OpenAI, the maker of ChatGPT, believes it’s on the cusp of transforming our world with powerful AI systems. At minimum, it thinks these will fundamentally change how we work and live. At maximum, it could make our world unrecognizable overnight.
To make this go well, instead of catastrophically badly, OpenAI has created what it calls the superalignment team, which tries to understand how to make superhuman AI do what we want, instead of doing its own thing.
The team head is Jan Leike, a machine learning researcher who worked at Google’s DeepMind before joining OpenAI. His team is in a race against time: The goal is to figure out how to align powerful AI systems before unaligned powerful AI systems get developed. (An AI system is “aligned” if it’s trying to do the things that humans want, and “unaligned” if it’s trying to do other things outside our control. A big, unanswered question is how well we can tell what our AI systems are trying to do at all.)
“I think alignment is tractable,” Leike told Rob Wiblin on the 80,000 Hours podcast this August. “I think we can actually make a lot of progress if we focus on it and put effort into it. … Honestly, it really feels like we have a real angle of attack on the problem that we can actually iterate on, we can actually build towards. And I think it’s pretty likely going to work, actually. And that’s really, really wild, and it’s really exciting. It’s like we have this hard problem that we’ve been talking about for years and years and years, and now we have a real shot at actually solving it.”

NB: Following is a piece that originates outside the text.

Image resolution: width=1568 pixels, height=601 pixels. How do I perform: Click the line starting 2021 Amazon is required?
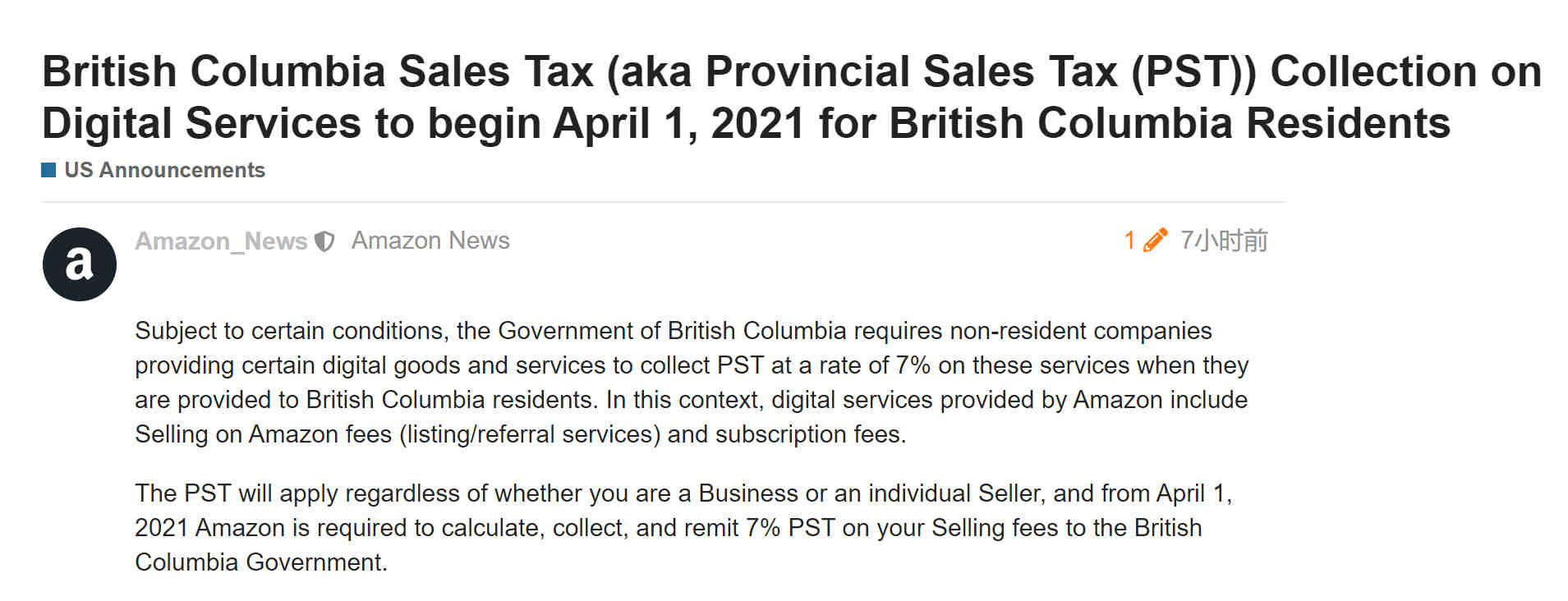click(669, 528)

The basic approach is to develop techniques that work to align systems slightly more powerful than the ones we have today, safely build those systems, and then use them to align their successors.
Many people justifiably don’t want to gamble the fate of the world on the success of OpenAI’s internal alignment research team (I don’t, myself, want to take that gamble). But even if one would like to see technical alignment research accompanied with much stronger external oversight, governance, auditing, and measures to prevent the deployment of potentially dangerous systems, technical work on making AI systems safe will certainly be a huge element of any solution to this pressing challenge.
Sometimes, progress on the technical side can open up new options for political and governance solutions. And I think it’s to their immense credit that Leike’s team openly admits the insane stakes of the work they’re doing, and that they are willing to explain how they intend to do it. Their candor means that other researchers can evaluate their approach and figure out if this approach will get us to safe superintelligences — and if not, what will go wrong.